Elevance Health continues to report higher utilization among its Medicaid members, many whom are seeking behavioral health and inpatient services, he said.
Costs are on the rise as evident by the share of premiums Elevance Health spent on medical care ticking up throughout 2024. The company reported a fourth-quarter medical loss ratio of 92.4%, up from 89.2% a year earlier. The insurer’s full-year medical loss ratio hit 88.5%, up from 87% in 2023.
Year-over-year, fourth-quarter net income plummeted 51.2%, to $413 million, as revenues rose 6.6%. Annual net income slipped 0.3% to nearly $6 billion as revenues increased 3.3% to $177 billion.
The company entered 2025 with 45.7 million members, down 2.3% from 2024. Growth in its exchange and employer fee-based plans was not enough to offset attrition from Medicaid redeterminations and changes to its geographic footprint.
Elevance Health, however, is planning for enrollment growth this year. The company expects to have 45.8 million to 46.6 million members by year’s end and is targeting more members in its commercial fee-based, exchange and Medicare Advantage businesses, Kaye said.
Cost trends in its Medicare business were also elevated, particularly for post-acute care, but remained in line with expectations, he said.

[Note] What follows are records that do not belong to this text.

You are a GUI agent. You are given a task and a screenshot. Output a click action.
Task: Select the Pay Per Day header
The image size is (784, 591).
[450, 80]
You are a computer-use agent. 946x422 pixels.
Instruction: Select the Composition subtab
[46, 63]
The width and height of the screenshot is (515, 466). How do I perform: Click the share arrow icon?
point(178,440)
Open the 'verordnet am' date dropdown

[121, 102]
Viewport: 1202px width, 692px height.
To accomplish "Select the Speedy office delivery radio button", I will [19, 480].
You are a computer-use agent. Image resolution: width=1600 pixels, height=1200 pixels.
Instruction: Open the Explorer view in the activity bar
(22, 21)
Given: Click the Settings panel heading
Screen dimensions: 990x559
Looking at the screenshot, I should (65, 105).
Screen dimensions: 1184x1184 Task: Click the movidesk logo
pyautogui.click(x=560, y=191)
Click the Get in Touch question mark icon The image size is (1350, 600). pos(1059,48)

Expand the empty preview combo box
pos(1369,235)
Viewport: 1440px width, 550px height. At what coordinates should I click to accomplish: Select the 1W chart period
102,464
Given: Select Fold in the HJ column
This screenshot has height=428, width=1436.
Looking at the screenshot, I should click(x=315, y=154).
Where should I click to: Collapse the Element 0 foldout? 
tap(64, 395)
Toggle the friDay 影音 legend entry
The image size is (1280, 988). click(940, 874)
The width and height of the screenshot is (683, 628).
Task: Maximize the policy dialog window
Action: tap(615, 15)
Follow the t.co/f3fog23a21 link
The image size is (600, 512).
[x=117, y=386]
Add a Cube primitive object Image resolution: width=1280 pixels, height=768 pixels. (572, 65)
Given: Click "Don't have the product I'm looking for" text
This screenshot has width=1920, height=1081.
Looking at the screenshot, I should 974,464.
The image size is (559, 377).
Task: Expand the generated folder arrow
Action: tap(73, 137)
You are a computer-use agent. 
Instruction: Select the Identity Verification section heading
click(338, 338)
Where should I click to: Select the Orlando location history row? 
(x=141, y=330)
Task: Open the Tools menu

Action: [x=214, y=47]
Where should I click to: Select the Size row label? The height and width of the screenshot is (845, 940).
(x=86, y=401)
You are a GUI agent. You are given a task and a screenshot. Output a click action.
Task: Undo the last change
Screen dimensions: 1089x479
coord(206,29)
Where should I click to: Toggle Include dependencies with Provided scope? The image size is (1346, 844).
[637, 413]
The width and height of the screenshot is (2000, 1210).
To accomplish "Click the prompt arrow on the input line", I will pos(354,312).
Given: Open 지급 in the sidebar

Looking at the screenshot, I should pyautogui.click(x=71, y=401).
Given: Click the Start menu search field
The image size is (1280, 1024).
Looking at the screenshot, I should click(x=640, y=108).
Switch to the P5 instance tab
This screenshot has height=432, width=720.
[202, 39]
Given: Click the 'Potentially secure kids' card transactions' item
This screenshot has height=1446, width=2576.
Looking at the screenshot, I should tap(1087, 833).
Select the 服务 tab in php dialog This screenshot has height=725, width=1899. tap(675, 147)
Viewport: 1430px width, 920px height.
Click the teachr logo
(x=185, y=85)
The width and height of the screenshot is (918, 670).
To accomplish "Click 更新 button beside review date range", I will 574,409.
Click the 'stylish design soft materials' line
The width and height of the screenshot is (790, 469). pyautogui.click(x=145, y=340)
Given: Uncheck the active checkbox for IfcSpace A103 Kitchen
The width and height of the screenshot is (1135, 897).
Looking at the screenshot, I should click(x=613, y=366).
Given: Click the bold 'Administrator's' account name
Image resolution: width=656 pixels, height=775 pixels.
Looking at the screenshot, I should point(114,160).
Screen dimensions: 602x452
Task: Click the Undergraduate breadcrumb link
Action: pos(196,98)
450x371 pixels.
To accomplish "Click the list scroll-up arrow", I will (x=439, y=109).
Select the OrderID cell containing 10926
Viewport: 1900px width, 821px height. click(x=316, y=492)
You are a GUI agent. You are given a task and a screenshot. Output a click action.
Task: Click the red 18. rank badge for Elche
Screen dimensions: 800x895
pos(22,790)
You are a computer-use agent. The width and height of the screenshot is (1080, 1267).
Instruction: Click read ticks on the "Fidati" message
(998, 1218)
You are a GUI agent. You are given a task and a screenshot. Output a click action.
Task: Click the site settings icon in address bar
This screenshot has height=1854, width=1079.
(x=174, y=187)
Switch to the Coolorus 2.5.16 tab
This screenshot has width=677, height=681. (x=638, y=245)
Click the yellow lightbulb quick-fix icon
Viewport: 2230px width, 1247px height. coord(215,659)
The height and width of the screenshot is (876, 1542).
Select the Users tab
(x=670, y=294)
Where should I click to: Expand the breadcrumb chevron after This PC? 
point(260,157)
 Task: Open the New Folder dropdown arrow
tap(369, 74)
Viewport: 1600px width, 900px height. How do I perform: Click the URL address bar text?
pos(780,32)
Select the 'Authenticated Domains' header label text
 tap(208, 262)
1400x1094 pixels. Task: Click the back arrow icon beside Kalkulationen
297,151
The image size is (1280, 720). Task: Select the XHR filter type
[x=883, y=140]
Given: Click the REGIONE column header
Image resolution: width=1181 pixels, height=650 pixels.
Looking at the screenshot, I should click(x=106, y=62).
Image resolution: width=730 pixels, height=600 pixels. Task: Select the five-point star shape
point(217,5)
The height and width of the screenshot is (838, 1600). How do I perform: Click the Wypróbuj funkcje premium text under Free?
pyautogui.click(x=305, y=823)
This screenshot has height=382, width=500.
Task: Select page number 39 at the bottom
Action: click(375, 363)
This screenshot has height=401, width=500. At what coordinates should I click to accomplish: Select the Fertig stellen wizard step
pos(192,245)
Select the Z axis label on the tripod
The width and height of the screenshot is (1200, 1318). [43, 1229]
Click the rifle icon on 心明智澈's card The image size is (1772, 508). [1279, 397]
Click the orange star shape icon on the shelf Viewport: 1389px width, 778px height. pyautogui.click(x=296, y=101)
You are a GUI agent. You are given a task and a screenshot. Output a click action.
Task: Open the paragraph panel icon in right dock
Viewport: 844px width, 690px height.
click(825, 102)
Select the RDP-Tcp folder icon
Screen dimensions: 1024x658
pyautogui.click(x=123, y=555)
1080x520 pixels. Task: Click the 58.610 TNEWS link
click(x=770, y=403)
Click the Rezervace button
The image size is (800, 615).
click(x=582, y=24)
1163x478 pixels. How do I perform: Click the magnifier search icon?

Elevance Health expects its Medicare Advantage membership to grow 7%-9% throughout the year.
Executives reported strong retention, growth in the company's group plans and interest in its HMO products during the Medicare Advantage annual enrollment period, which ended last month. The Centers for Medicare and Medicaid Services is expected to release Medicare Advantage annual enrollment data this week.